Today a conforming implementation MUST raise provider_invalid_request for input_type: "classification" (§8.4's reject-unrecognized rule, with the value outside its closed set); after this it MUST send classification on the wire. An implementation that hard-codes the old closed set becomes non-conforming for the two new values, and a caller that relied on the rejection as a guard (e.g. catching it to fall back to document) silently changes behavior. Pre-1.0, a breaking change of this kind may land in a MINOR bump.

The embedding_types merge pins previously-undefined behavior: the collision had no specified resolution, so no implementation could have conformed to a rule that did not exist — but one that chose the override reading becomes non-conforming.
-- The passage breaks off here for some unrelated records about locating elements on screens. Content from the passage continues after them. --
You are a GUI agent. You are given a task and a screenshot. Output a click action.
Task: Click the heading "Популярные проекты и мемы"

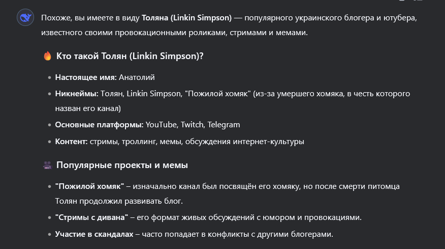122,165
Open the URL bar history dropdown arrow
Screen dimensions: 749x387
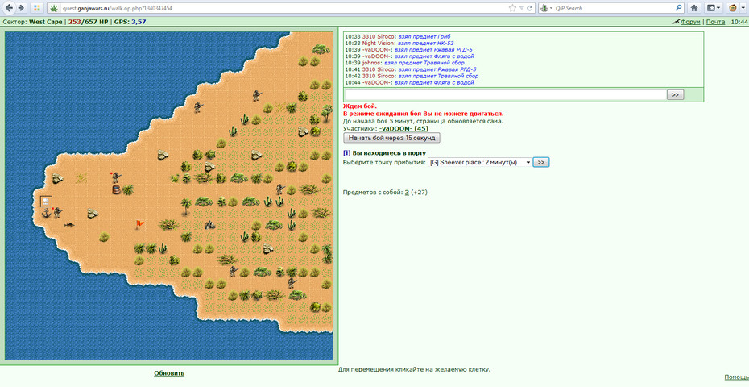522,8
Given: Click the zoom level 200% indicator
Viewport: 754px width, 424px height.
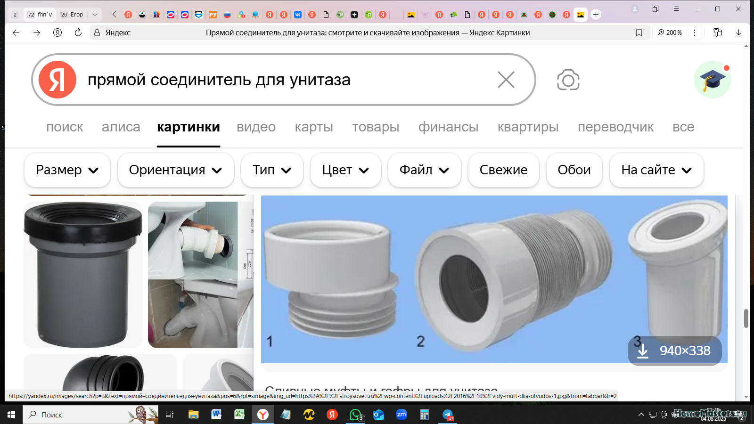Looking at the screenshot, I should point(670,33).
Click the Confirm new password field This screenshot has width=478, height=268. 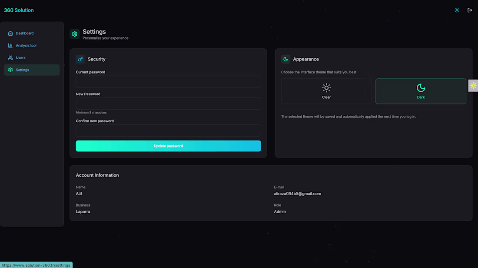coord(168,131)
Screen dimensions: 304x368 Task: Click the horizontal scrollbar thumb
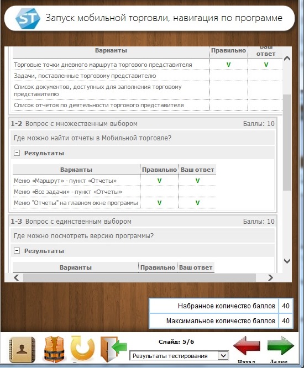point(139,277)
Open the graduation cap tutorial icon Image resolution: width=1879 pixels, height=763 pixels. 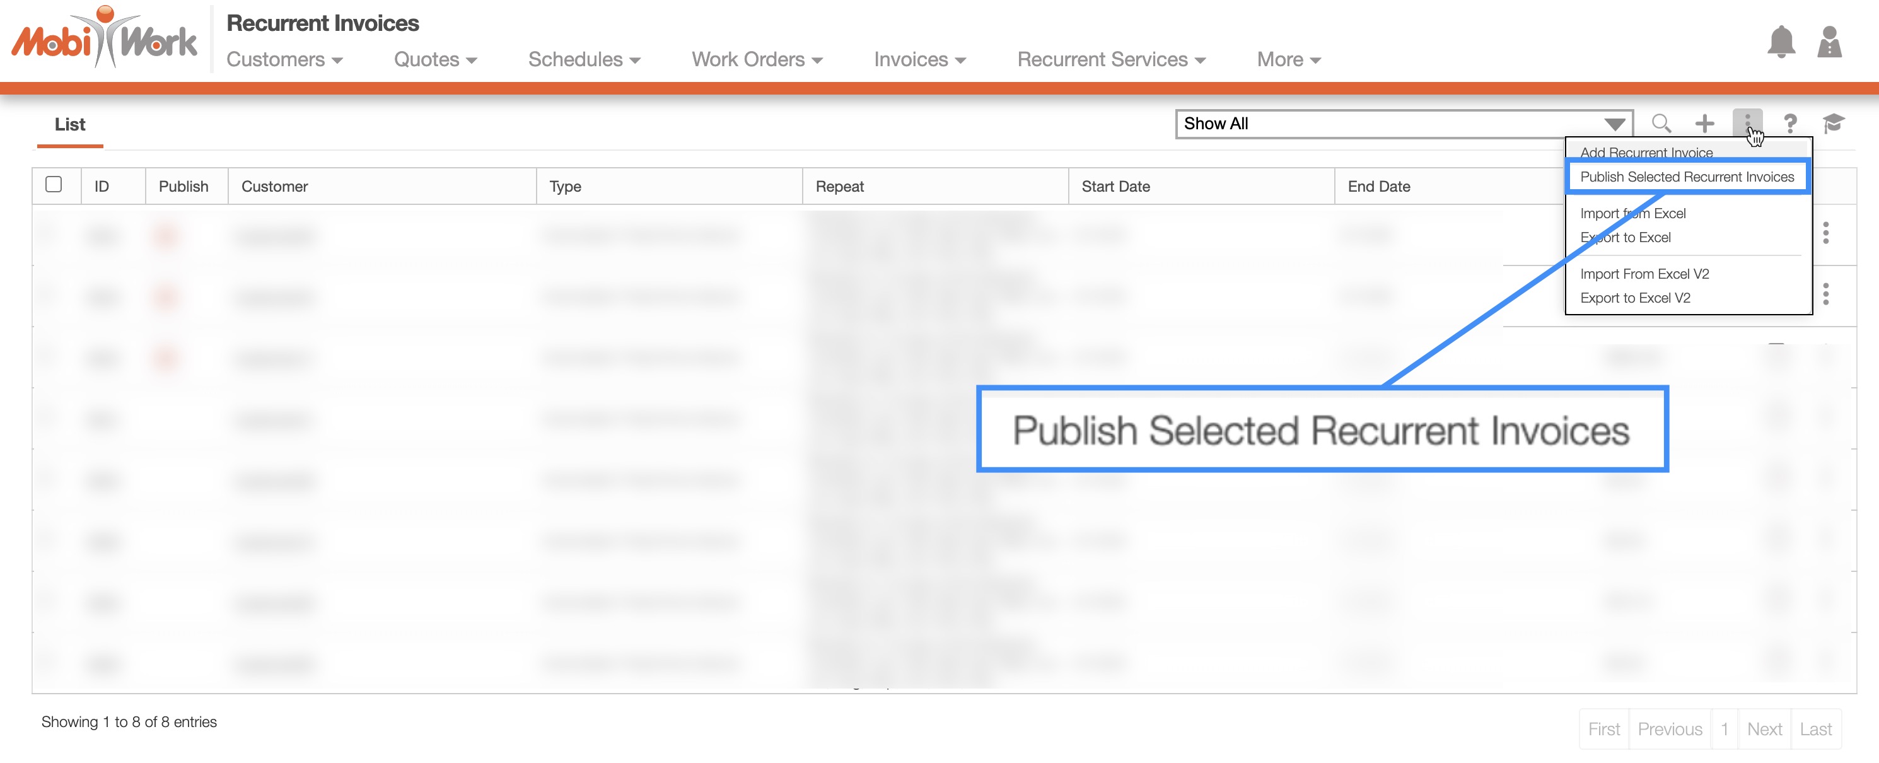pyautogui.click(x=1833, y=123)
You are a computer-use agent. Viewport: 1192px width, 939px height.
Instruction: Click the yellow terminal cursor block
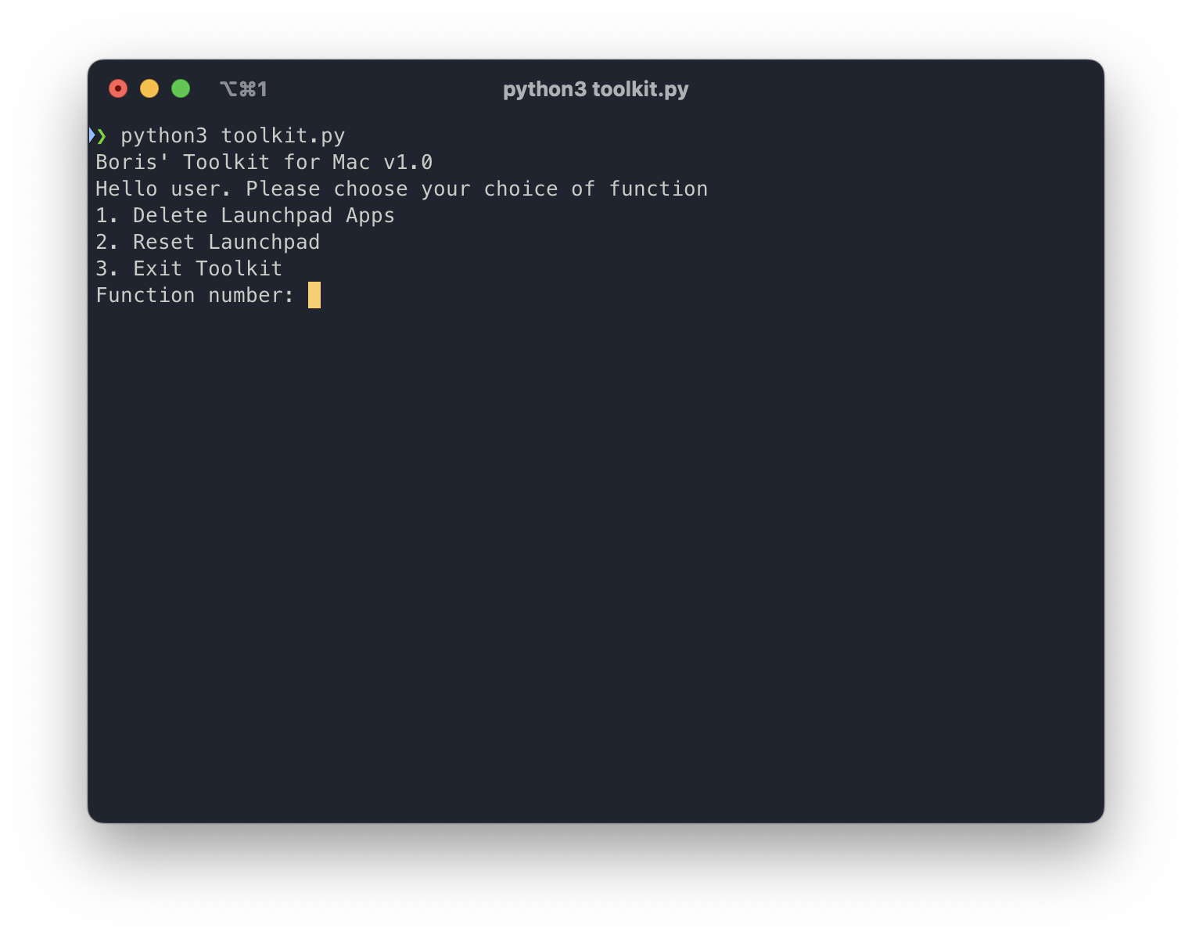coord(314,296)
No change to §2 (its value space already admitted these values) and no behavioral change to §8.1 / §8.2 / §8.3 — §8.2's prose rationale is corrected, but its mapping is untouched. Ships as spec v0.94.0.

Alternatives considered

  1. Just delete the false sentence and document the gap. Reject — it makes the spec truthful but strictly less useful: a caller would be told the values are unreachable on a backend that supports them, while §2 already supplies the mechanism to reach them. Deleting the claim fixes the contradiction; recognizing the values fixes the contradiction and delivers what the sentence promised.
  2. Widen §8.2 Jina as well, for a uniformly portable value space. Reject — Jina's task support is model-dependent (v4 accepts neither value; v3 lacks clustering), and OA binds a provider to a model identifier with no capability registry. A mapping that sent task: "clustering" to a v4 model would produce the wire rejection recognition exists to prevent. §2's per-mapping opt-in is precisely the escape valve for a vendor that cannot promise a value uniformly.
  3. Widen §2's normative value space so classification / clustering are universal. Reject — that obliges every embedding mapping to support them, which no vendor guarantees (see #2). The extensible-string + recognized-per-mapping model already accommodates this without a protocol-level promise OA cannot keep.
  4. Include image in the widening. Reject — it names an input modality, not a purpose for embedded text, and embed() consumes strings. Admitting it would put a modality selector inside a field that otherwise describes intent, and would promise an image path the protocol has no input shape for.
  5. Let an extras embedding_types override the mapping's mandatory "float". Reject — the mapping's response consumer is specified to read embeddings.float; an override that dropped float from the request would strip that key from the response and fail the call provider_invalid_response. The escape hatch would destroy itself. Merge preserves both the mapping's read path and the caller's precision.

Out of scope

  • image / multimodal embedding. A separate capability concern, deferred.
  • §8.2 Jina's recognized set. Stays closed; its extras path for task is unaffected.
  • §2's normative value space. Unchanged — already extensible, already names these values.
  • The general extras-vs-managed-field collision rule. This proposal pins §8.4's two instances. The cross-cutting question — what happens when any extras key collides with any mapping-managed wire field, in any mapping — is undefined spec-wide (llm-provider §6 says undeclared fields are forwarded untouched, but says nothing about a name a mapping also manages). That deserves a general rule rather than a per-vendor patch, and needs its own proposal.
  • Portability of the knob. After this, input_type: "classification" succeeds on Cohere and is rejected on Jina. That asymmetry is what §2's per-mapping recognition model prescribes, and it is honest: Jina cannot promise the value across its models. A uniform cross-vendor purpose vocabulary would need its own proposal and a per-model capability story.